═════ Page text ═════
It happened so quickly and it’s all still a blur, but Bob Nunn and Linda Young have emerged from a COVID-19 fog with some simple, straight-forward advice.
“Every precaution we can take, we should take,” said Nunn, Elgin County’s first-ever reported COVID-19 patient. “If it’s a mask, it’s a simple thing to do.”
The lives of Nunn, 76 and Young, 71, of St. Thomas, are back to normal now. They report only one side effect: they’ve lost the ability to migrate south for the winter.
Until now, they routinely spent three months a year – January, February and March – at a Snowbird vacation community near Orlando, Florida, soaking up the sun and sand in a group of 16 Ontario friends.
Earlier this year, just as the heat started to work its therapeutic magic on them, the vacationers started to hear news reports about COVID-19. It wasn’t really resonating with them at first, not until Young’s health insurance supplier advised she would lose coverage on March 23, 2020 if she didn’t return home.
“We weren’t long packing up,” she mused in a recent interview during which all precautions were taken. “I said, ‘we’ve got to get out of here.’ We’ve worked too hard to lose everything we had.” That was on Wednesday, March 18, 2020.
In a flash, they collected their belongings and embarked on a 21-hour drive back to Ontario, making four pitstops on the way home.
“We got home not knowing we had it,” said Young. “We’ve gone over it so many times, we think we got it on our way home.” By Sunday, Nunn started coughing. On Monday, she called their family doctor and Nunn was prescribed a puffer. “He kept getting worse.”
The Southwestern Public Health unit started calling every day to monitor Nunn’s progress – “we were still in our 14 days of self-quarantine,” he recalls – and by Thursday, “something had changed,” his normal sleeping pattern was altered.
By Friday, even though Nunn resisted, Young sent him to the hospital in an ambulance.
“Linda wasn’t allowed to come,” Nunn recalls. “I was the first at the hospital with COVID-19. They didn’t seem to know what to do with me.”
Nunn had a “slight temperature” when he arrived at St. Thomas Elgin General Hospital (STEGH). Doctors gave him Tylenol and oxygen to help him sleep. “They stuck me on the fifth floor, in isolation. That was the designated floor. They were putting the tent up as I went in.” STEGH set up temporary tented areas outside its emergency department in late March to prepare for a battle against COVID-19.
By Monday, Nunn got his COVID-19 test results back. It was positive. “There’s nothing they can do for me there,” Nunn recalls. “They said, you might as well go home, you’ll be more comfortable.” He submitted to “stricter isolation,” holed up in the basement of his home, venturing upstairs only for meals.
Of course, Young started to get sick on the Thursday. Her symptoms were “full blown” by Sunday. “I had the chills.” She wore slippers to bed.
“It was nasty. You cough, you cough and you cough,” said Nunn. They were the only members of their Snowbird group to be infected by COVID-19. “Your chest and stomach muscles start to ache. You just couldn’t stop. You get so weak.”
Added Young, “We looked after each other. I made sure he got enough to eat, he made sure I got enough to eat.”
They failed miserably when self-testing, attempting to hold their breath for 10 seconds. “We just couldn’t,” said Young. “If the telephone rang, I couldn’t speak by the time I got to the phone. I was desperately sick and I wanted it to be over, (but) we never thought it would kill us. We were hoping for an antidote.”
═════ Provided information ═════
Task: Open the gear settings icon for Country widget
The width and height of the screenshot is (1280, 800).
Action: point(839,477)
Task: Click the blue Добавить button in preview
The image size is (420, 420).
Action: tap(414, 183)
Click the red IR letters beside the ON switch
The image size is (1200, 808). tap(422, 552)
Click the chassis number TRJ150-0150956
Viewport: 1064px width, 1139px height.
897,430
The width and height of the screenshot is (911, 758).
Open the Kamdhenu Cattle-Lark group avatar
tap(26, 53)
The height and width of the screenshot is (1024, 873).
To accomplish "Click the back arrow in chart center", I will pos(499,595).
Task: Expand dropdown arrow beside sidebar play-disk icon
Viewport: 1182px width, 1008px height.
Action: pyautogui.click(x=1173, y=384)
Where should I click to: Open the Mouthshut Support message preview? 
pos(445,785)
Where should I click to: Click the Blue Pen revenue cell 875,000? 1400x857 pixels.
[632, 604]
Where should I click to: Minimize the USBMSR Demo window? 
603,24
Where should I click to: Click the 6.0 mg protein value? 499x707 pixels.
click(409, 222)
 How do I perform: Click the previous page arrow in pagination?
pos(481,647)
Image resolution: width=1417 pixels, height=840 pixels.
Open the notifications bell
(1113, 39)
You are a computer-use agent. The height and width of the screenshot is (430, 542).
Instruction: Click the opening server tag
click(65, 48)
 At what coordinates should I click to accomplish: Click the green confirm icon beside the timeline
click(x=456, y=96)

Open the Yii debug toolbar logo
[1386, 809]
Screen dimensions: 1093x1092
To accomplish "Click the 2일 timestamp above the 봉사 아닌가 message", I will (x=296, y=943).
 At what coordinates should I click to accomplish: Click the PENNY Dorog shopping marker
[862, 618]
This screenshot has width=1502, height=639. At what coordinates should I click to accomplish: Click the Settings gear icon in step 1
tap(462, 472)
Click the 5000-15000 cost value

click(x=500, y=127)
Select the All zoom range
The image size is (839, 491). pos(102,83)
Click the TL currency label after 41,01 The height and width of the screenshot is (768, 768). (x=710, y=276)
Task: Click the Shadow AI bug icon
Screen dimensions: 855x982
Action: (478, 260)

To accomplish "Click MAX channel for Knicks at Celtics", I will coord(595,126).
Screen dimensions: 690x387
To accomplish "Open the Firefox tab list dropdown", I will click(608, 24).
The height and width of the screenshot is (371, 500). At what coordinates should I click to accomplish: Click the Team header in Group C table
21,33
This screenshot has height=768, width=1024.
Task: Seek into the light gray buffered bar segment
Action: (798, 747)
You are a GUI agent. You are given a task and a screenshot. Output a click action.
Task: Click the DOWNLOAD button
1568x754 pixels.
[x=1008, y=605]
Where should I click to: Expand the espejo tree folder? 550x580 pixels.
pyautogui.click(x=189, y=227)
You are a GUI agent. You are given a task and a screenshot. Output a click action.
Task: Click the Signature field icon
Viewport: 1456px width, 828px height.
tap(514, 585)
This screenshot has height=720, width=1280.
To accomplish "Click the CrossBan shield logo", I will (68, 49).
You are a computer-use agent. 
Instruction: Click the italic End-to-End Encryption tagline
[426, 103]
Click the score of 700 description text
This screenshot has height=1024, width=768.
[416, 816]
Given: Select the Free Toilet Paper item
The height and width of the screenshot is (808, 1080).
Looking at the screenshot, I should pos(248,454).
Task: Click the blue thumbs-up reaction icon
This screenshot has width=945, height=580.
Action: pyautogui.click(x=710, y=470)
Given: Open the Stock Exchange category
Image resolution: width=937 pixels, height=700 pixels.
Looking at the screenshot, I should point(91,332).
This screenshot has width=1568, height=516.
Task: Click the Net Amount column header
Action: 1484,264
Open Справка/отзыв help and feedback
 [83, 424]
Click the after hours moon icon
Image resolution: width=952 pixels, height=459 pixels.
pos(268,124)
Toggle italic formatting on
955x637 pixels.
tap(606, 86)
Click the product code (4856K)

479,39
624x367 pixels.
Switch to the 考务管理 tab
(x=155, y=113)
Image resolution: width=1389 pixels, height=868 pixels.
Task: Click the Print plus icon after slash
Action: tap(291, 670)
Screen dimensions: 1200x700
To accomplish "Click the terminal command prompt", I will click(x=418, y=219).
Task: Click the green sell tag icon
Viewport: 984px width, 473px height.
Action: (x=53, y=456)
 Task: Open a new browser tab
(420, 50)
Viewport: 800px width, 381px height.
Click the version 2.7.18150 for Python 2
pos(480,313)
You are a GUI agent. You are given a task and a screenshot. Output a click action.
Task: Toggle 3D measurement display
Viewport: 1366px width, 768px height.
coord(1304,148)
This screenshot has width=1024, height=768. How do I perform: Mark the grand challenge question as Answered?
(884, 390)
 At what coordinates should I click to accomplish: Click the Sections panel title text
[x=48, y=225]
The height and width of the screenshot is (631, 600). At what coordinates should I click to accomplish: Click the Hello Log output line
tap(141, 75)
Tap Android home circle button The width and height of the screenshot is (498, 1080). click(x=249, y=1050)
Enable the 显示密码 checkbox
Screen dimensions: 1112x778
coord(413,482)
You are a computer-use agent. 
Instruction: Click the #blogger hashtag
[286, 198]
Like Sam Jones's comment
═════
- **Task description**
In the text about Bob Nunn and Linda Young, how long was their drive back to Ontario?

- **Response area**
21 hours